Oh, and yeah, they're growing up so fast. Emotional, I'm sure!
Well kudos to you, either way. Now comes the time of the year where the housing market cools a bit (can we get some of that with the weather too, please?) mostly because home-buying families like to be in place before school starts. So there's one reason why competition for people still interested in buying is less intense. That, mortgage rates being about twice as high as they were a year ago running some buyers off, too, and inflation eating into budgets (and savings!) all impacts the number of people actively looking to buy.
Some people give me that funny look when I tell them this is actually a GOOD time to be a buyer. "Say what?"
No, really; it is. Okay, so interest rates aren't as crazy-low as they were a year ago. So what? They're still historically good. Ask your parents or grandparents what they paid in the 80s, 90s, or even just twenty years ago. Here; look at Freddie Mac's chart dating back to 1971 for reference.
Then, consider the drop in competition. Fewer offers to compete against and that means sellers can come off their two-year ride on that high horse, expecting wildly "over" asking price offers without conditions.

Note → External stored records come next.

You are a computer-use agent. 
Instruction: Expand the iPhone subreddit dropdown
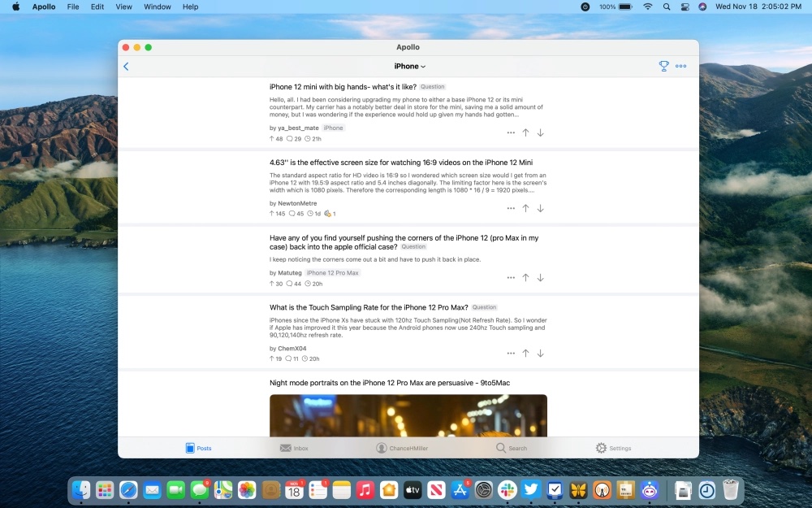point(409,67)
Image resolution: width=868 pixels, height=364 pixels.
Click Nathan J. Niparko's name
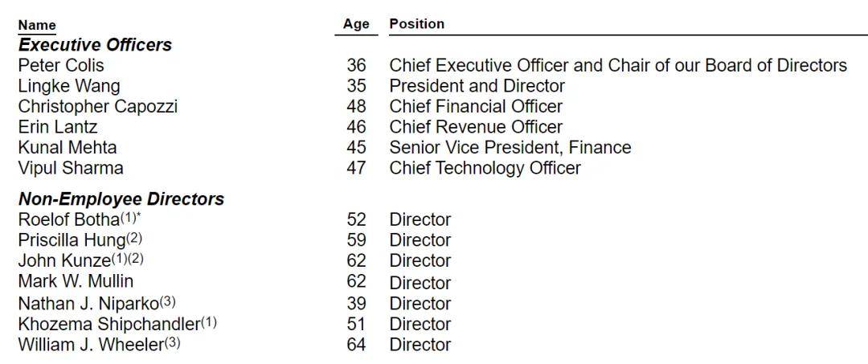(x=88, y=304)
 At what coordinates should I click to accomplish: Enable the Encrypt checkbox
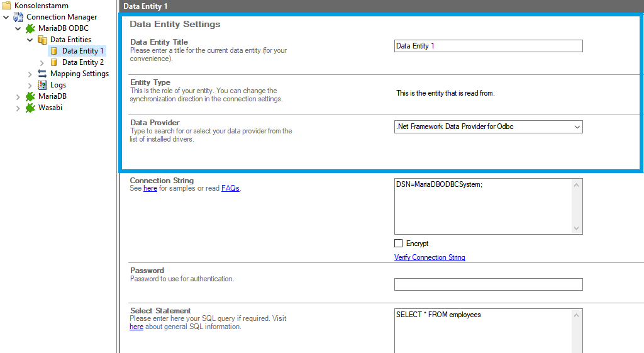point(398,244)
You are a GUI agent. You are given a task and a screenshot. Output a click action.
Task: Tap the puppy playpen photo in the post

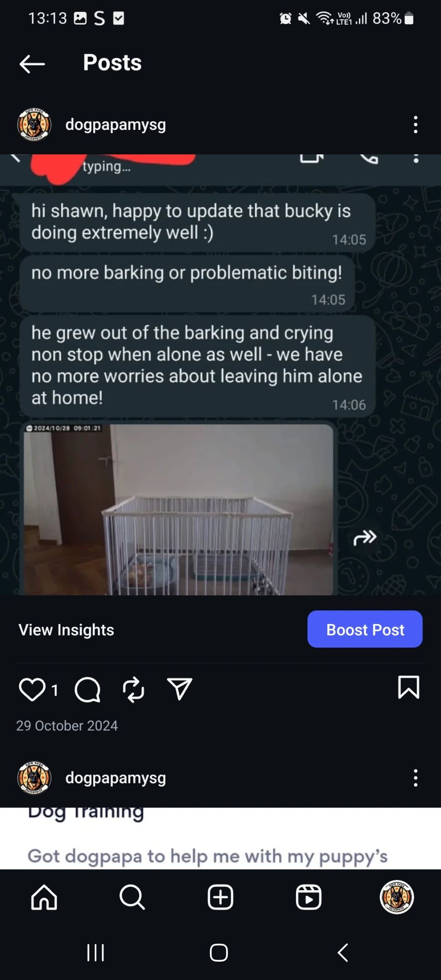point(178,509)
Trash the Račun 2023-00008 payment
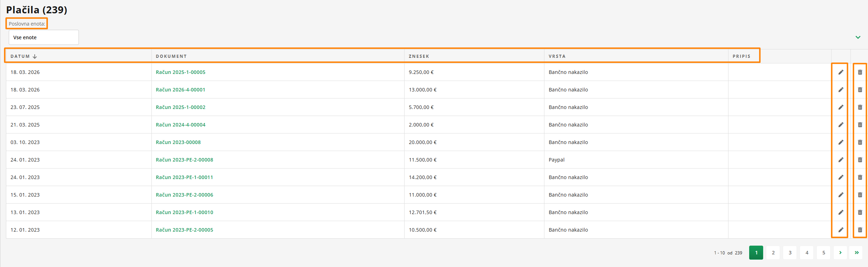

You still get more for your monthly housing budget than you would by renting, because rent has gone up, too. In some areas of metro Atlanta, up to 83% over what they were a year ago, according to this report from WSB-TV.
Local MLS data shows we're over a two-month supply of housing for the first time since August of 2020. "Months supply" refers to the number of months it would take for the current inventory of homes on the market to sell at the current sales pace. The current supply (2.1 months) is still absurdly low, but seems back on its way to around 3 months, where it was pre-pandemic.